Dear Big Sister:
I’ve been wondering about how and when to teach kids patience and is there such a thing as too early? My guy is almost 11 months and has become pretty used to getting his needs met right away. Lately I’ve been thinking that it would be in his (and my) best interest to start to delay gratifying him by at least a few minutes so that he can learn to tolerate frustration. Am I right in thinking this will be effective at building patience, or is it too young to make a difference?
– Lisa, mom of one
When can one develop patience? It is hard to say, especially before the age of four years old. Does that mean you do not delay gratification? I think babies look to us to meet their needs and it builds a strong bond when they know ‘you have their back’. You feed them; look out for them; hug them when sad; respond to them in conversation and you respect their beings. Must you do this all at the speed of light and at the risk of you feeling spent and subservient? No. I think that the natural order of things (when parents are busy and there are a few kids in the family) is that babies and toddlers learn that they are well cared for, but that there are others in the world. They can also start to do things for themselves (age appropriate, such as crawl or get a toy). In my opinion, when we are too in tune with our babies, we risk not allowing our kids the chance to explore, learn to move, get creative and maybe, to be patient.
This is easy to see with a working mom who wants to cherish and give everything to her first baby in the one year of maternity time she has. She may then hire a nanny who will care and love her child while the parents need to work. This situation may lead to a baby who is loved, but who becomes very used to all needs being met instantly and with no delay. I have witnessed homes where the full-time nanny is on the floor with the baby who is sitting like King Tut pointing to toys to be passed to them. Get off your butt baby! I am joking, of course, but I do think it’s a good thing for a baby to figure out how to crawl over and get the toy and then explore on their own how the toy works. This is just one example, but you can see how always being there to serve your kids can build a theme of over-dependence.

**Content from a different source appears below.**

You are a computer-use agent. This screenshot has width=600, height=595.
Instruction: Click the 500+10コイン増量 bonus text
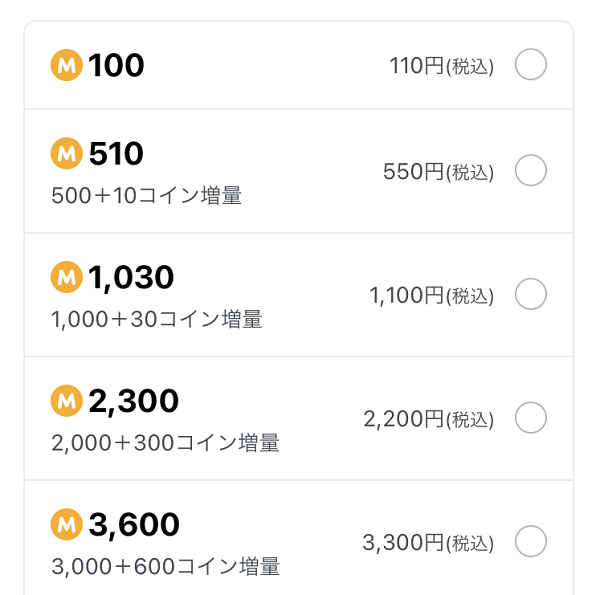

As for food and other basic needs, delaying things a bit just helps the child learn that they are okay and that at times, their needs are not all encompassing. Waiting is good. Does it develop patience? That is where my expertise is challenged, I do not know, but I think it helps build the foundation for a child who is confident, well adjusted and later in life to feel maybe a little less entitled and more inclined to take on some responsibility.